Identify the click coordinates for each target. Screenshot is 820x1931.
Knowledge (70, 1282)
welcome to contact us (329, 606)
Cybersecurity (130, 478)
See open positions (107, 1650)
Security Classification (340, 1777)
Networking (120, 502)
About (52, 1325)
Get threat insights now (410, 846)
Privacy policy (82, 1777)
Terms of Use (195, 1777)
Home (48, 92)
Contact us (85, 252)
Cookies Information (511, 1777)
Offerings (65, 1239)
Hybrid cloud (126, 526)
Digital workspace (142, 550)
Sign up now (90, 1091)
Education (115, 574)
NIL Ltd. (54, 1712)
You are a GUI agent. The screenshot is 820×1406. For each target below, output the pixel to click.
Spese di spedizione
---
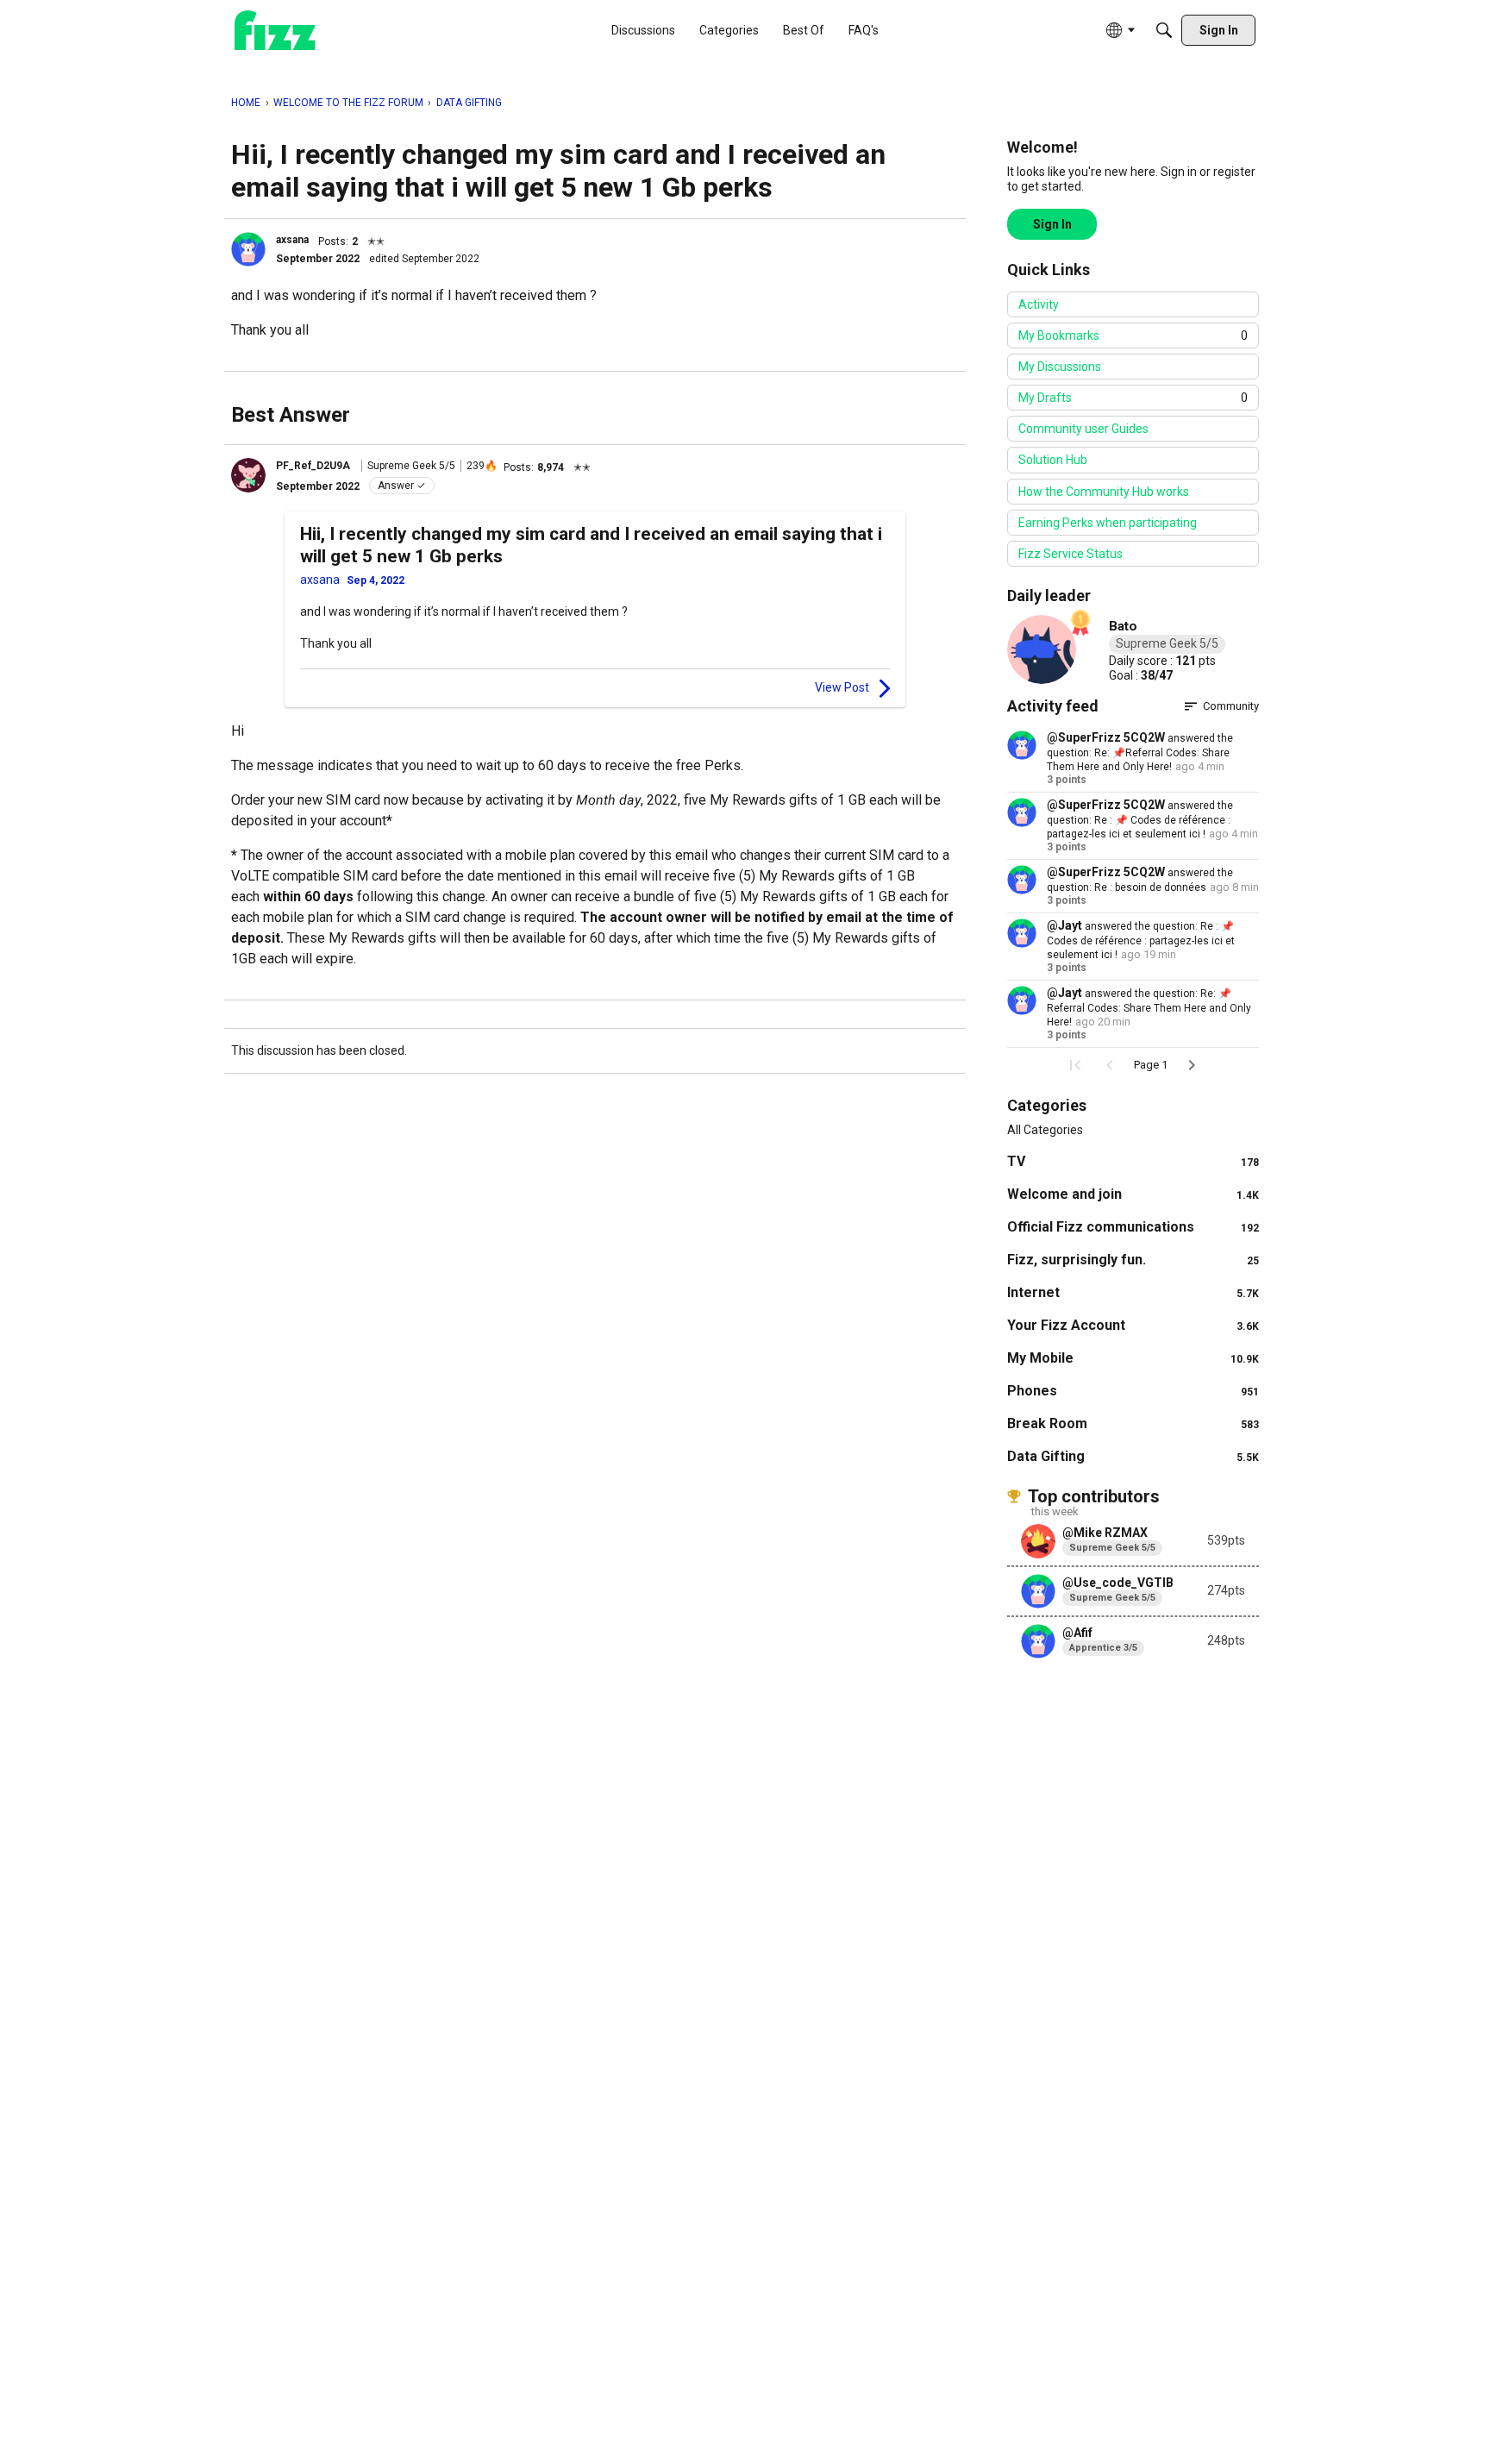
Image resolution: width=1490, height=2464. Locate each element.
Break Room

* _WORK INSTRUCTIONS_
What you return must be an exact retyping of the lines above starting at the line with "See open positions (107, 1650)" and ending at the line with "Spese di spedizione", and nothing besides.

* _ANSWER SECTION_
See open positions (107, 1650)
Security Classification (340, 1777)
Networking (120, 502)
About (52, 1325)
Get threat insights now (410, 846)
Privacy policy (82, 1777)
Terms of Use (195, 1777)
Home (48, 92)
Contact us (85, 252)
Cookies Information (511, 1777)
Offerings (65, 1239)
Hybrid cloud (126, 526)
Digital workspace (142, 550)
Sign up now (90, 1091)
Education (115, 574)
NIL Ltd. (54, 1712)
You are a GUI agent. The screenshot is 820×1406. For each target below, output the pixel to click.
Spese di spedizione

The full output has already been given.